This is the name of this fly. It actually means animal or beast in Norwegian. The pattern was originated by Norwegian fly tier whose name is this: ______. I won't do the pattern or the tier the disservice of trying to pronounce either of their names, and simply refer to this wonderful little fly as a Rough Water Caddis.
For a hook, I’m going to use a Dai-Riki #300 dry fly hook in a size 14. Start by mashing the barb and then getting the hook firmly secured in your tying vise.
For thread, I’ve loaded a bobbin with a spool of olive 6/0 Danville. Get the thread started on the hook shank behind the eye and take wraps rearward before snipping or breaking off the tag. End with your tying thread about an eye length behind the hook eye.
I’ve chosen to use natural deer body hair here but you can use dyed to match the color of the naturals. A scant 1/8th of a pencil diameter bundle is all you need. Remove the fuzzies and shorts from the butt ends of the clump and then place it in your stacker tips first. Here, I’m using a large diameter stacker to get things roughly aligned so I can snip the ragged butt ends off square. I like to then stack a second time in a smaller stacker to really get the tips aligned and then snip the butts off square again.
Measure to form a tail about a half a hook shank in length and transfer that measurement rearward. While keeping the tail the correct length, pinch the hair at the tie-in point with the thumb and index finger of your left hand. Give your bobbin a quick counterclockwise spin so the thread will jump slightly rearward when you take 2 loose collecting wraps. You can then pull down to close the wraps, all the while keeping the bundle on top of the hook shank. Make 2 or 3 angled wraps through the deer hair butts, pulling rearward to the tie-in point in the process.
Start taking open spiral wraps rearward, binding the clump to the top of the hook shank.
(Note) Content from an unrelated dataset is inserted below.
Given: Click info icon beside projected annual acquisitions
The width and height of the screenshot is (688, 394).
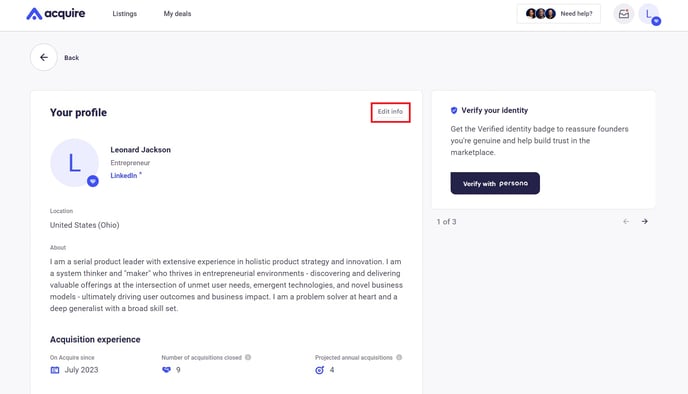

Stop at a point just above the hook barb, reverse direction and take open spiral wraps forward back to the original tie-in point. Lift the deer hair butts up and back to expose the eye and take a few wraps to build a thread dam and prop up the butts. Reposition your thread to the original tie-in point. Get hold of the butts with your left hand and snip them off, leaving a small angled head on the fly.
For hackle, I like the dense, stiff barbules of rooster saddle hackle, here, grizzly, but hackle from a regular neck will work just fine. Again, you can adjust color to match whatever’s coming off. Err on the side of smaller for the hook size as the body of the fly is already bulky and will become even more so in the near term.
With the shiny side of the hackle facing you, pull down about 1/4 inch of barbules on both sides of the stem. Give them a snip to form a small triangle and then strip another 1/4 inch or so of fibers from just the top of the stem. At this point, you can snip the triangle even smaller if you like. The triangle will be used as a tie-in anchor to stop the somewhat slick stem from pulling out from under the thread wraps. Place the anchor on the near side of the hook, just behind the deer hair head, and take thread wraps to secure it. Give the stem a little fold forward to help keep it out of the way.
For dubbing, I’m going to go with tan Super Fine. Once again, use whatever you want to match the naturals. Pinch just a small wisp of dubbing and build a very thin noodle on your tying thread, the thinner the better. While pulling the hackle forward and out of the way, start taking wraps down the body with the dubbing noodle. You can see why you need to keep the noodle thin. End right at the base of the tail.
Get hold of the hackle and take one complete wrap over the thread wraps at the tie-in point, followed by open spiral wraps down the body of the fly. You can really see here how dense and bristly the rooster saddle hackle is once it's wound. Continue taking hackle wraps all the way to the base of the tail and then secure the hackle with a couple wraps of tying thread. Continue taking open spiral thread wraps up the body, zig zagging as you go, to keep from trapping hackle fibers. Pull the head back to position the thread just behind the hook eye. Do a 4 or 5 turn whip finish and snip or cut your tying thread free. Using just the tips of your tying scissors, snip the excess hackle off close to the base of the tail.
This pattern is meant to float in the surface film, so the hackles on the underside of the hook are trimmed off close leaving a nice, fanned appearance to the top side.
To me, this is an absolutely brilliant, suggestive rather than imitative caddis pattern thats construction allows it to float through just about anything.